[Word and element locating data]
(begin)

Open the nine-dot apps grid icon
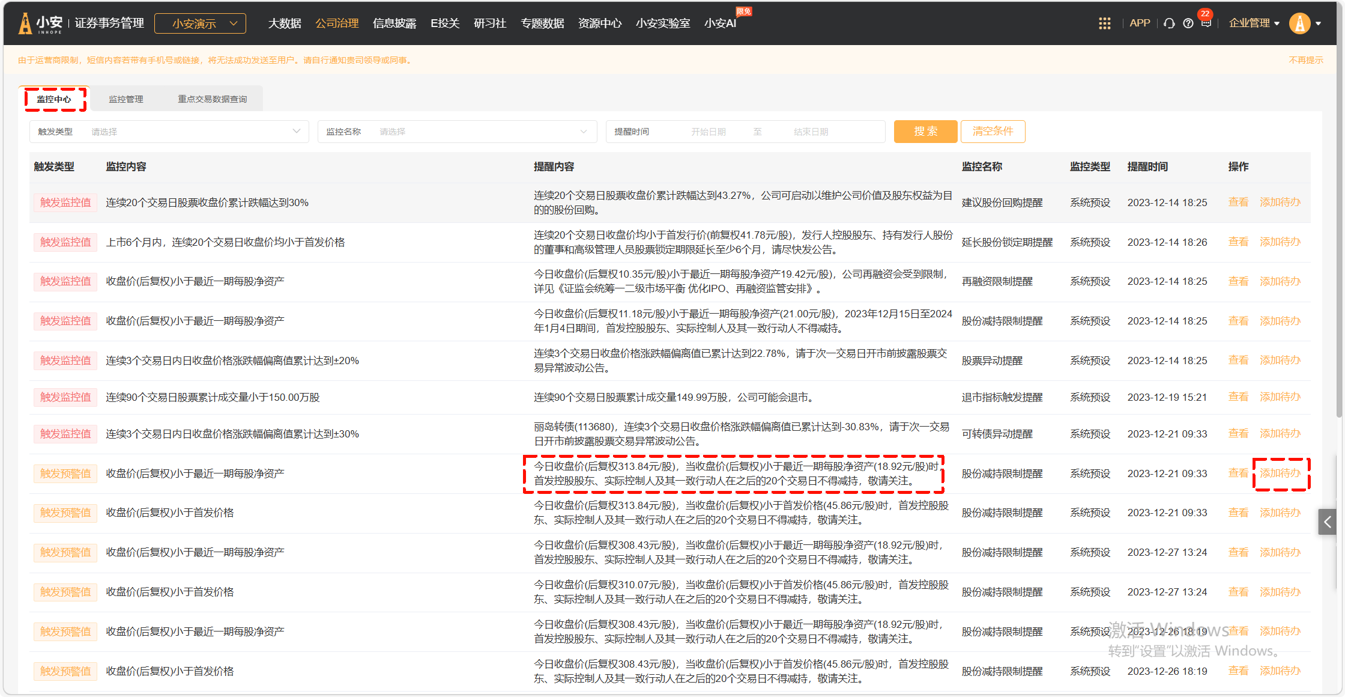This screenshot has width=1345, height=697. point(1104,23)
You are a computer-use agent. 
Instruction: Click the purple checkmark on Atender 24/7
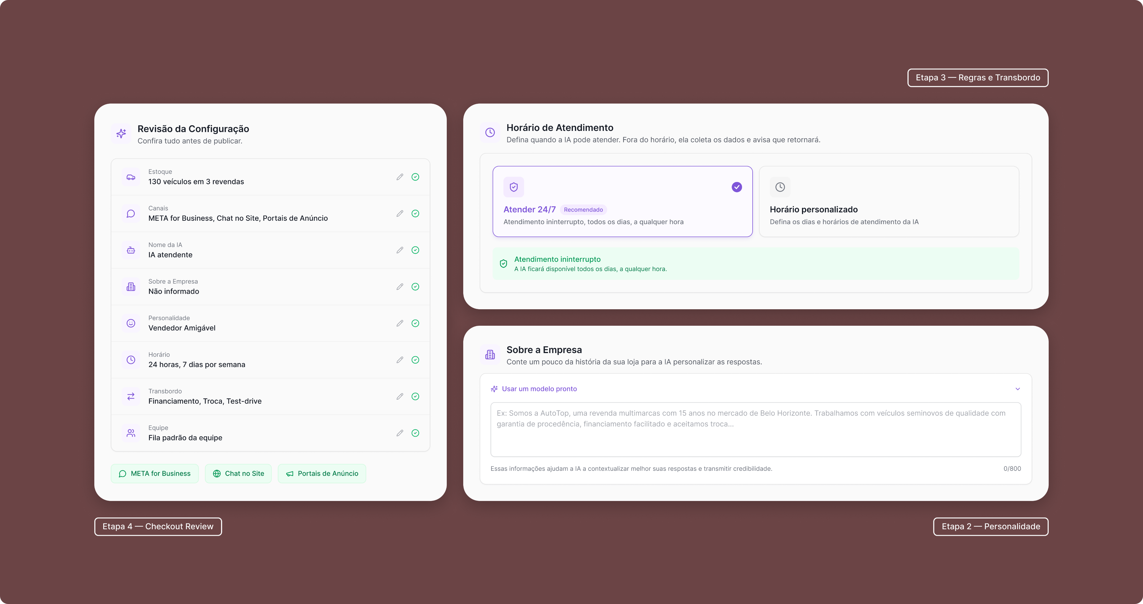[737, 187]
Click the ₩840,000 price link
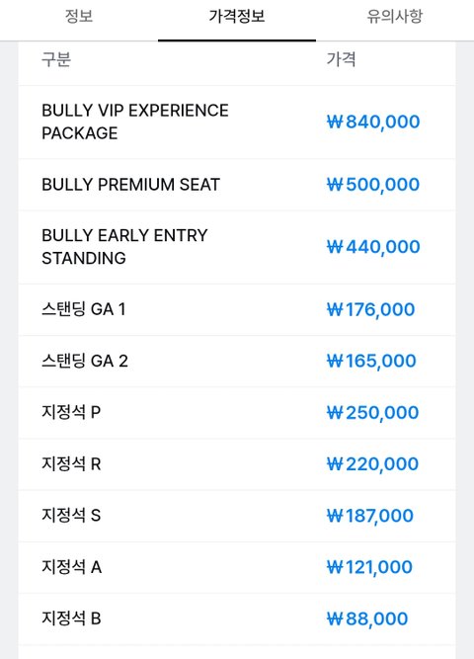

(end)

To do
Return each line of the rows above that contains the string "Click". Matching is case-sensitive.

Written solution
Instruction: Click the purple checkmark on Atender 24/7
Click the ₩840,000 price link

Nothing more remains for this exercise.